The Correlation Between Greater Wealth and Longevity Likely Does Not Have Cultural or Genetic Contributions
Greater personal wealth very clearly correlates with modestly greater longevity. Why is this? That is a hard question to answer, as the network of correlations between socioeconomic status, education, wealth, intelligence, and lifestyle choices are challenging to pick apart in most available databases of epidemiological information. Are wealthier people on balance more educated, and more educated people tend to take better care of their health? Are wealthier people wealthy because they tend to be more proactive in all aspects of life, and thus also make better use of the opportunities provided by medical technology? Are wealthier people better equipped culturally by their upbringing to take better care of their health? Does greater intelligence, and thus greater capacity to become wealthy, derive from gene variants that also produce physical robustness and a longer life span? And so forth.
The study here is interesting for looking into the correlation between personal wealth and the later life survival of siblings and twins, as well as a more general population. Comparing siblings can eliminate many of the questions regarding, for example, the effects of upbringing in a wealthier environment on lifestyle choice, or the possibility of pleiotropic effects of genetic variants on both intelligence and physical robustness. The researchers find that wealth effects on longevity, whatever the underlying cause, appear to be much the same between siblings and non-siblings. This by no means points to a definitive explanation for the correlations observed, but it does make some of the existing hypotheses less likely to be true.
Association of Wealth With Longevity in US Adults at Midlife
Socioeconomic disparities in life expectancy are substantial in size. Financial wealth or net worth, which is the value of an individual's assets (such as savings, real estate, and vehicles) minus liabilities, is directly associated with longevity. However, a challenge in this area of research has been eliminating or minimizing the potential for confounding by the early environment and heritable traits, either of which could simultaneously affect socioeconomic conditions in adulthood and health in the course of life.
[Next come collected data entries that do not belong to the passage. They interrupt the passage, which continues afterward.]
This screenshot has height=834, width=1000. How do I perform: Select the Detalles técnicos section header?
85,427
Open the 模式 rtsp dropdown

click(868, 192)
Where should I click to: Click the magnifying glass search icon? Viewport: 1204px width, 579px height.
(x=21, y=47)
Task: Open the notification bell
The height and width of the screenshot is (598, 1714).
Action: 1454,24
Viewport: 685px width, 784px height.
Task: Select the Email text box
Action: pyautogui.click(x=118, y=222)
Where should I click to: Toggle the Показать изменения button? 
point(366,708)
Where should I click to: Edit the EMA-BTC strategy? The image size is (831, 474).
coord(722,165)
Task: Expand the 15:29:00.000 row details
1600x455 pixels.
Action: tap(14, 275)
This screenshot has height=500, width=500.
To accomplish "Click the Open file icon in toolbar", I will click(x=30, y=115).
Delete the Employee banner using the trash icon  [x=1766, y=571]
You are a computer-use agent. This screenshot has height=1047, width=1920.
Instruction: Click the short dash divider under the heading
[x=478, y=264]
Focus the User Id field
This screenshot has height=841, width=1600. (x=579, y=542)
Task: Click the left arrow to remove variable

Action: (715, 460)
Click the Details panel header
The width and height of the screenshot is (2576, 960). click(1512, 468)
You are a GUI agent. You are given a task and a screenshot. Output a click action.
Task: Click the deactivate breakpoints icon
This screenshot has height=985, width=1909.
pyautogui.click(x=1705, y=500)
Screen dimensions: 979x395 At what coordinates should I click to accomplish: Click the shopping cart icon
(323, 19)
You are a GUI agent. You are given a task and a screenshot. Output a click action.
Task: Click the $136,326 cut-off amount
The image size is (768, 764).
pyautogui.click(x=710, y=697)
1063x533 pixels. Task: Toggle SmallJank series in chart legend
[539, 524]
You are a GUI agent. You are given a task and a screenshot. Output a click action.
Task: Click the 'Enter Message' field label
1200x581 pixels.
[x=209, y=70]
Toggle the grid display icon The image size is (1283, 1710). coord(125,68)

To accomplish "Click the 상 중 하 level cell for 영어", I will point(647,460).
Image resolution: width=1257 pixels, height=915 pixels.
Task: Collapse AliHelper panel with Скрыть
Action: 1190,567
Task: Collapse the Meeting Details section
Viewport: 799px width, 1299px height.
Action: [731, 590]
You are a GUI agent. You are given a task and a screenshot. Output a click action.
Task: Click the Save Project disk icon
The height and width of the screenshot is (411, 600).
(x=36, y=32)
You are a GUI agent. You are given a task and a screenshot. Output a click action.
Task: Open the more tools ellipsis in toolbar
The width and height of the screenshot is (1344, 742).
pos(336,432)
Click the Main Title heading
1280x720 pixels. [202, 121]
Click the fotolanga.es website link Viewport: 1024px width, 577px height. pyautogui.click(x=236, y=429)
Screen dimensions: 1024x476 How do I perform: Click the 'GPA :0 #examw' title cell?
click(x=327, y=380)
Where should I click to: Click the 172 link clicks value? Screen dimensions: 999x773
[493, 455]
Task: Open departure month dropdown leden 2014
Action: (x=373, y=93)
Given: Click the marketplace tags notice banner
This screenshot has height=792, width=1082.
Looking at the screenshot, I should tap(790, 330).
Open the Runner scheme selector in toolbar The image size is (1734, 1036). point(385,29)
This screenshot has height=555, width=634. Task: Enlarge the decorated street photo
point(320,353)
Full siblings who were raised in the same family share much of their early rearing environment and are genetically related to one another. Thus, in sibling-comparison studies, factors that are shared between siblings are controlled. Twin comparisons provide an even greater control of family-level early-life confounding and, in the case of monozygotic (MZ) twins, control for all heritable genetic factors. Previous research found that discordance in occupational prestige was associated with cardiovascular risk and overall mortality; twins with lower-prestige jobs had worse health on both outcomes compared with their co-twins with higher-prestige jobs. This pattern suggests that socioeconomic disparities in health are affected by experiential factors in adulthood over and above any potential confounders that involve the siblings' shared early environment and genetic characteristics. In other discordant sibling and twin analyses, educational attainment and composite measures of adult socioeconomic position also have been associated with better adult health outcomes and longevity. However, results from these and other studies that used different methods do suggest these associations may be partially explained by shared family-level environmental factors or genetic predispositions.
Comparatively little attention has been given to wealth disparities, a potentially important oversight. In this cohort study, we used a discordant sibling design to conservatively estimate the association between wealth and longevity. Specifically, we aimed to identify the association between net worth at midlife (the middle years of life) and subsequent all-cause mortality in individuals as well as within siblings and twin pairs. We posed two research questions. First, was wealth accumulation at midlife associated with longevity over a nearly 24-year follow-up? Consistent with previous work, we expected that higher wealth accumulation would be associated with increased longevity. Second, was the wealth-longevity association present over and above controls for family and heritable factors that could confound this association?
In this cohort study of 5,414 participants in the Midlife in the United States study, those who had accumulated a higher net worth by midlife had significantly lower mortality risk over the subsequent 24 years. In sibling and twin comparison models that controlled for shared early life experiences and genetic influence, the association between net worth and longevity was similar in magnitude. Thus net worth at midlife was associated with longevity among adults in the study, and this association is unlikely to be merely an artifact of early experiences or heritable traits shared by families.
I don't think its any great mystery. Overwhelmingly, people who smoke, binge drink, do drugs, engage in risky activity (e.g. Driving an unsafe vehicle at high speed), eat junk food all while neglecting to excercise and seek medical treatment when needed - are poor.
The differences in mortality for twins were not statistically significant (0.19 for DZ and 0.34 for MZ). So this study is either underpowered for the purpose of ruling out genetic causes, or actually supports genetics as a casual factor.
i.e. cultural inequality is the driver of health diversity?